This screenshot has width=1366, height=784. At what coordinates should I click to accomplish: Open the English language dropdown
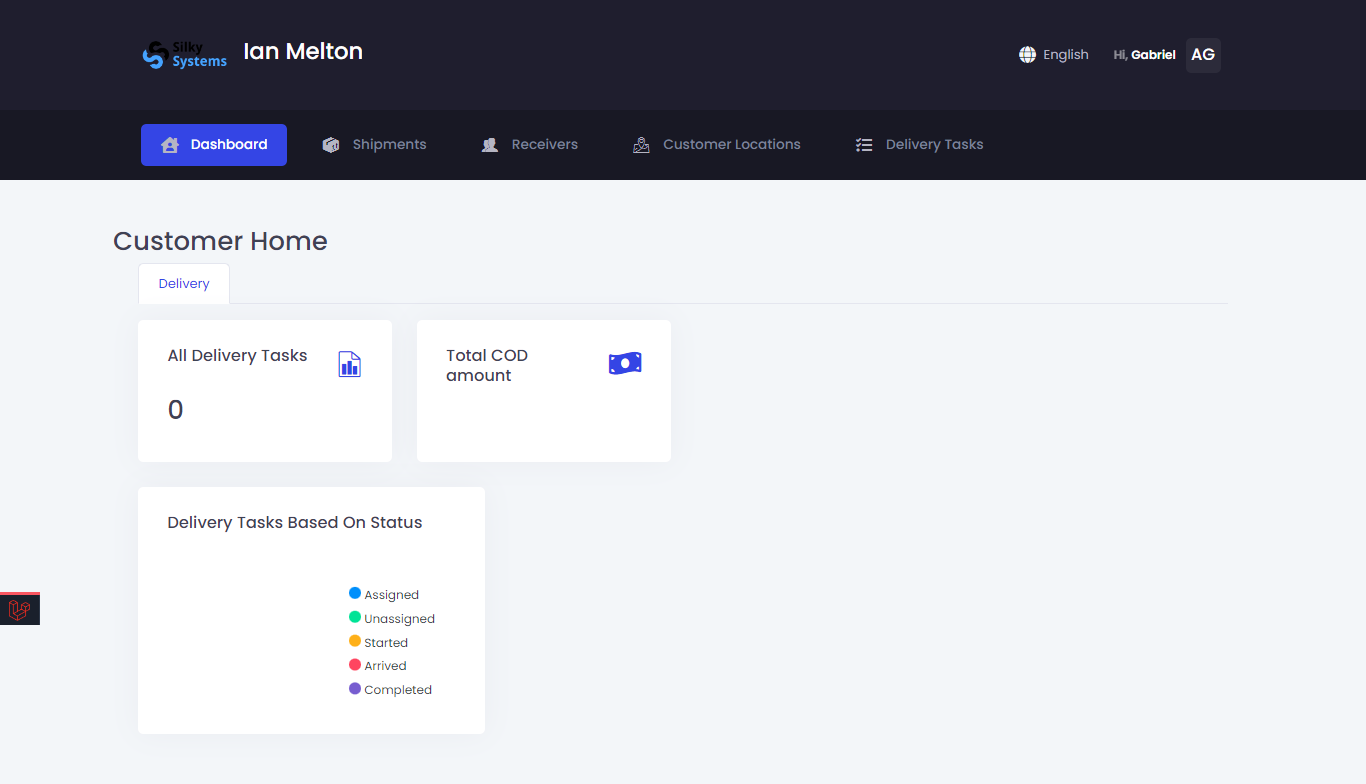(1065, 55)
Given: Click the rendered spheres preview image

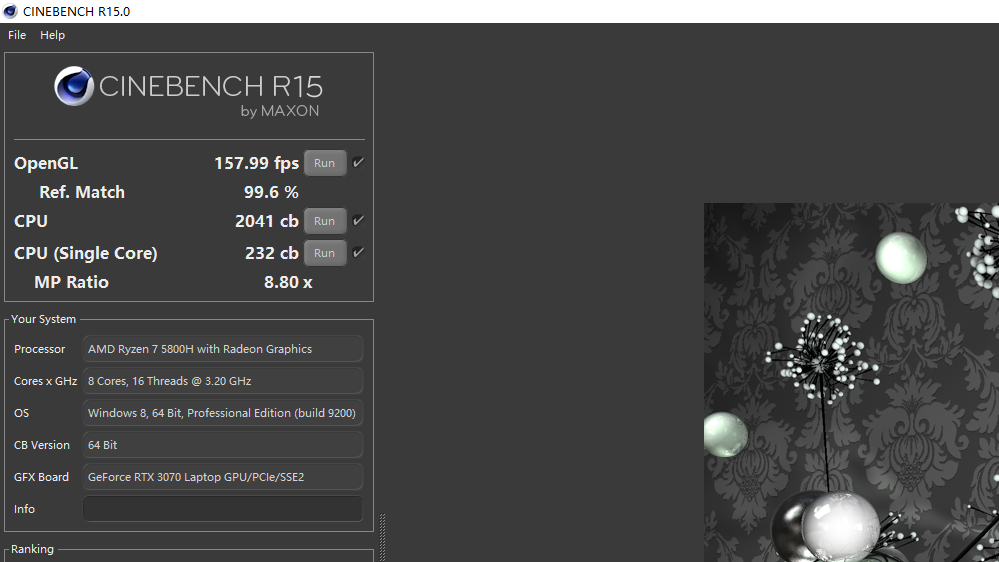Looking at the screenshot, I should (x=850, y=382).
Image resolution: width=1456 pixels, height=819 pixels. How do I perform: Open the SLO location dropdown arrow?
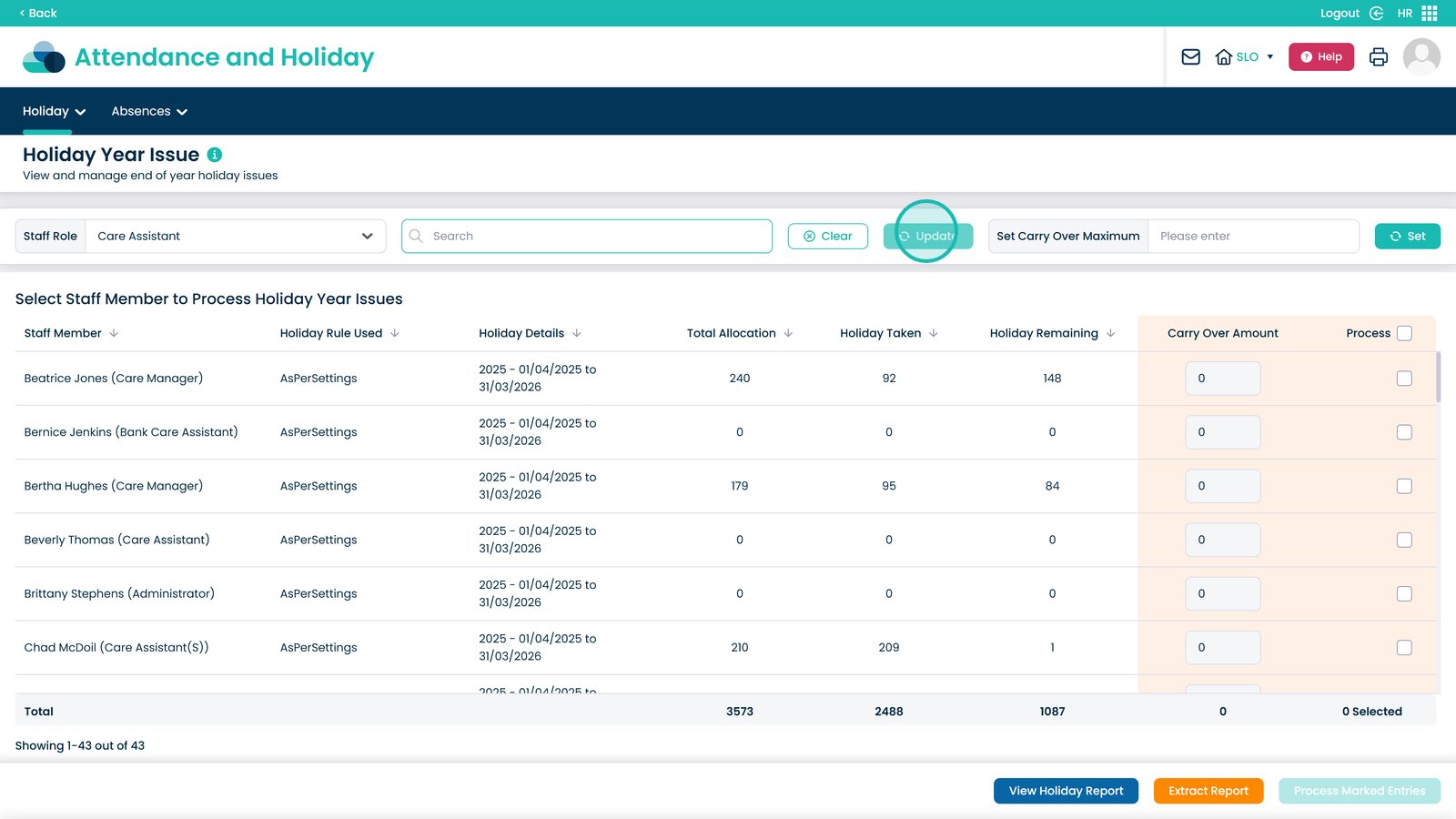[1270, 56]
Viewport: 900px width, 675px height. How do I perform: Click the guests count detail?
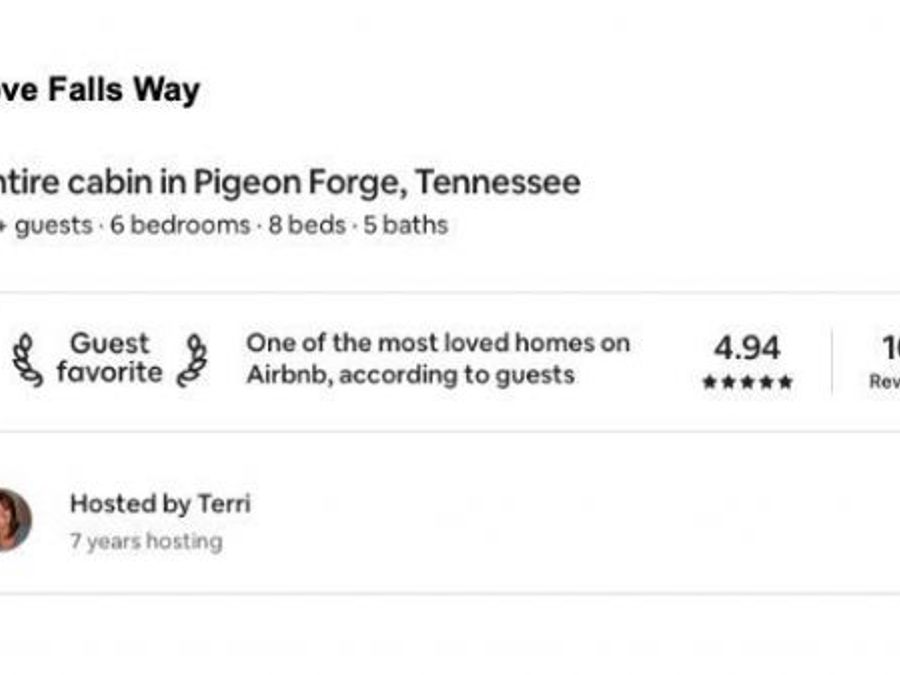click(46, 226)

# # # # # # #

§ **Exercise prompt**: Write out each line exactly, from the one containing "Given: Click the" through the end of the entries, and skip the pictures.

§ **Reply to the task**:
Given: Click the rendered spheres preview image

Looking at the screenshot, I should (x=850, y=382).
Image resolution: width=1456 pixels, height=819 pixels. How do I perform: Open the SLO location dropdown arrow?
[1270, 56]
Viewport: 900px width, 675px height. How do I perform: Click the guests count detail?
click(46, 226)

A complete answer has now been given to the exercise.